German airline Lufthansa cancelled all flights from French airports into Tel Aviv scheduled for Sunday. Activists also reported that British airline Jet2.com, Air France and EasyJet had cancelled activists’ tickets, after Israel circulated a no-fly list and threatened legal action should the airlines transport the activists to Tel Aviv.

Up to 2,000 international Palestine solidarity activists had booked flights to Tel Aviv in order to spend a week volunteering and visiting different areas of the occupied West Bank, including Bethlehem, Hebron, Ramallah and the Jordan Valley. They planned to openly announce their intention to visit areas under Israeli occupation upon arrival at the airport.

The activities — which include renovating a kindergarten, planting trees and repairing water wells — were coordinated with 25 local Palestinian organizations.

Right to be visited

“Our goal is to be visited as Palestinians,” Mazin Qumsiyeh, media coordinator of the Welcome to Palestine initiative, said. “Under occupation this need to be visited is even more important. Even prisoners in prisons are entitled to visitors, so we are insisting on our right to be visited and the right for people to visit us freely.”

As of 10am Sunday morning, the Israeli authorities had stopped a handful of international activists at Ben Gurion airport, where the Israeli government had deployed 650 police and security officers.

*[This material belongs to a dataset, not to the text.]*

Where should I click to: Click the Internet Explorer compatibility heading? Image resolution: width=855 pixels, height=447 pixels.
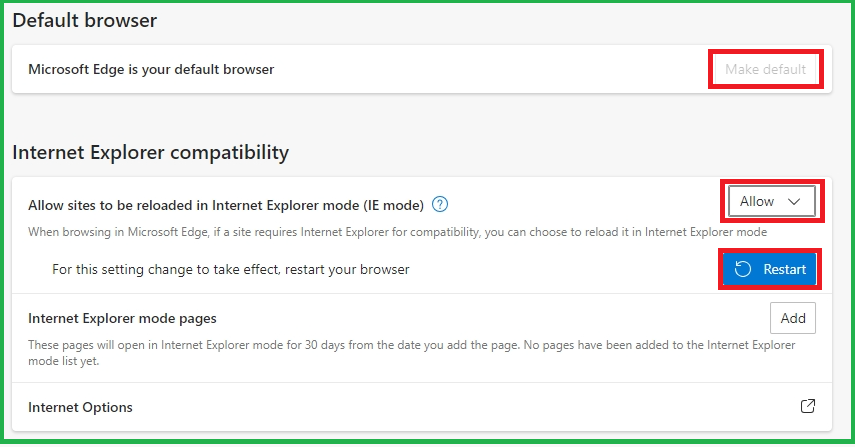click(x=150, y=153)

“The Israeli government said that [the activists] are coming to cause trouble. This is a lie. We are continuing with our program regardless of what happens and regardless of the number of people who get in,” Qumsiyeh added.

Last year, more than 400 people were denied access to their flights to Tel Aviv from airports across Europe. Approximately 125 activists managed to make it to Ben Gurion airport, but most were interrogated, detained and deported after announcing their intention to visit Palestine.

Israel controls all entry points into the West Bank and has erected nearly 100 checkpoints within that severely limit Palestinian freedom of movement. Israel also maintains a strict blockade and permit-pass system on Palestinian residents of the Gaza Strip, and restricts nearly all outside access to the besieged area.

All foreigners wishing to visit, work or volunteer in the West Bank or Gaza must pass through Israeli security checks in order to access the areas, forcing most to lie or conceal their true intentions for being there.

“These policies serve to isolate the Palestinians from the rest of the world, and from international visitors. It affects the economy. It affects higher education. It affects, I think, all aspects of Palestinian life,” Sarah Anabtawi, coordinator of the Right to Enter campaign, which defends the rights of access, movement and residency in the occupied West Bank and Gaza, said.

Reaction of a thief

On Saturday, the Israeli Prime Minister’s Office released a sarcastic letter, supposedly meant to be distributed to the activists upon their arrival in Tel Aviv, which suggested other places the activists could focus their human rights work, such as Syria or Iran.

“You could have chosen to protest the Iranian regime’s brutal crackdown on dissent,” the letter reads, “but instead you chose to protest against Israel, the Middle East’s sole democracy, where women are equal, the press criticizes the government, and human rights organizations can operate freely.”

According to Mazin Qumsiyeh, Israel’s reaction to the fly-in highlights the Israeli government’s desire to limit public awareness of the situation in Palestine, and shield itself from international criticism and pressure.

“This is a hysterical reaction of a thief who doesn’t want to be exposed as a thief. They don’t want the world to know what’s happening here. They want to isolate us even more and prevent internationals from coming to Palestine to find out what’s going on,” Qumsiyeh said.

“It’s a confirmation that Israel isolates us and prevents us from having a normal life. It’s an apartheid state that doesn’t want the world to find out that it’s an apartheid state.”